My take is that the phantom preview was intended to demonstrate Google's hype factor—not their shadowy weltanshauung—to Zeitgeist attendees. 2. Information Week: "Microsoft Lines Up Politician Support In Mass. Format Battle" by W. David Gardner; ZDNet: "InfoWeek: OpenDocument tangled in MA political showdown" by David Berlind; and BetaNews: "Mass. Secretary Attacks Open Doc Plan" by Nate Mook.

[A Later Update on 10/30/2005]

William Grosso comments on the speculation surrounding Google Base and proposes a new unit of measure of Web-application effort named the craig. The effort unit reminds me of the Technocracy movement's attempt to quantify physical and intellectual work by the erg or Joule: "10,000 lines of debugged AJAX code is worth how many ergs?"

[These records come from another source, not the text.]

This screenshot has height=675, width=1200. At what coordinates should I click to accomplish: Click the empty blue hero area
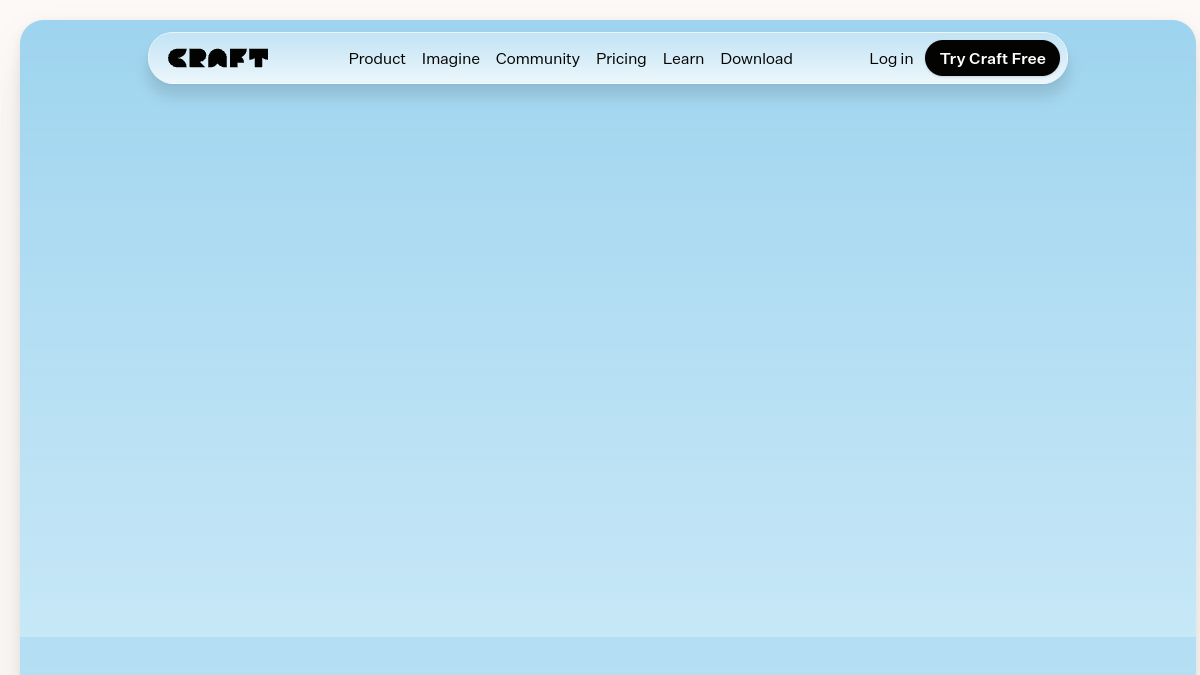(x=608, y=360)
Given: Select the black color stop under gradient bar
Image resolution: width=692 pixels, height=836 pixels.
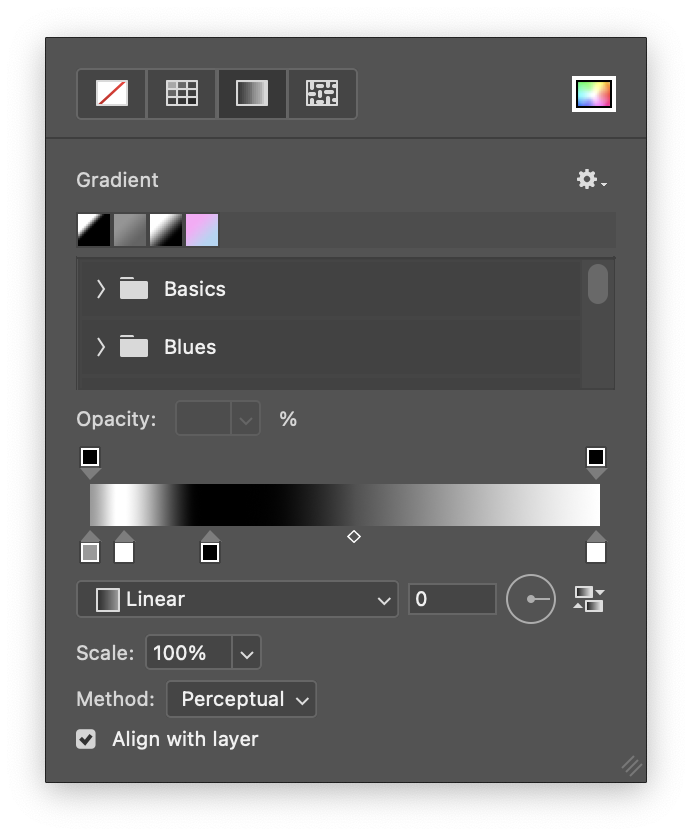Looking at the screenshot, I should tap(210, 548).
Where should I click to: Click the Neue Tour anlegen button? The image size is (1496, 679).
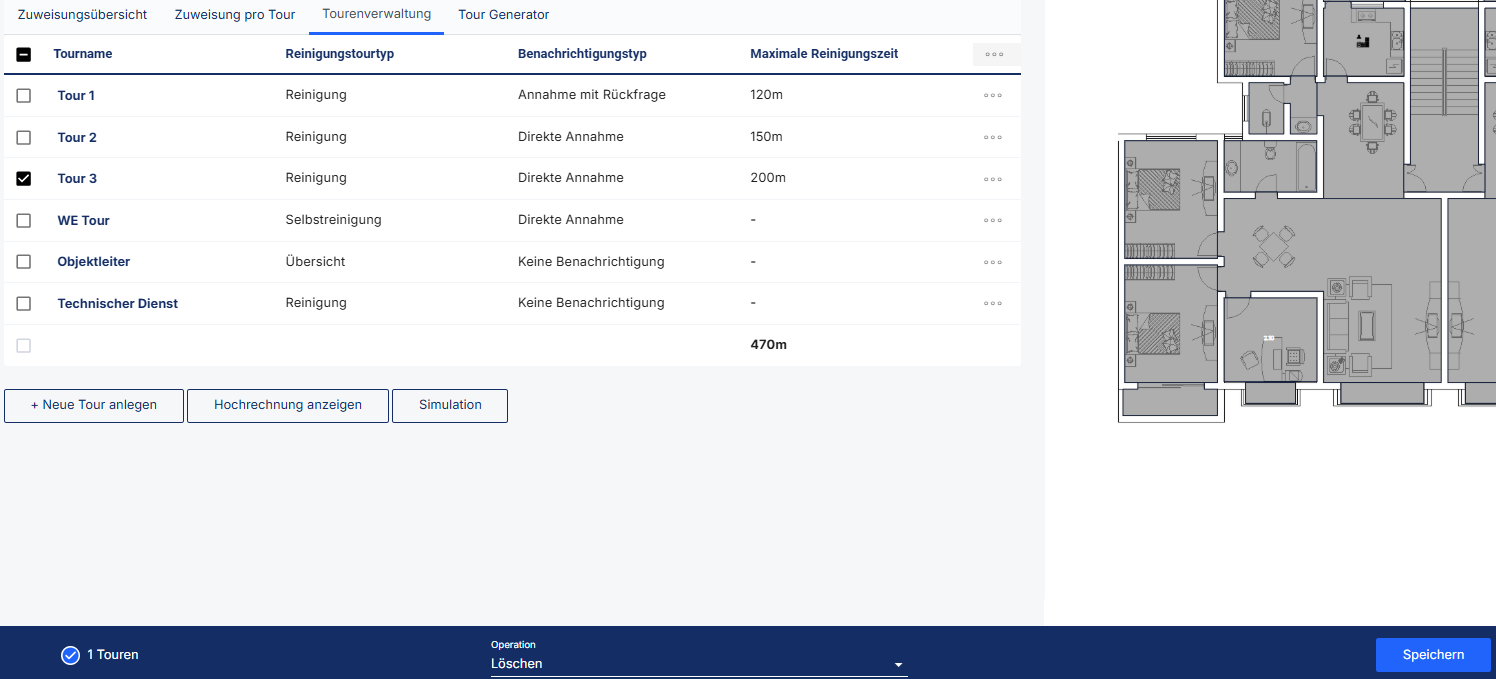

PBS's Robert X. Cringely weighs in with a pre-Google Base (10/20/2005) article titled "Energy Crisis: It's Hard to Make a Buck When You are Storing Everyone's Stuff for Free." Cringely notes that "NOW we know why Google bought those 30 acres on the Columbia River in Oregon right next to a generating station from the Bonneville Power Administration. It's a source of cheap, uninterruptible power."

Cringely's latest (10/27/2005) piece, "Changing the Guard: Retiring Baby Boomers Are Going to Invigorate open Source," postulates that future retirees with IT talent will devote their golden years to writing code for Open Source projects.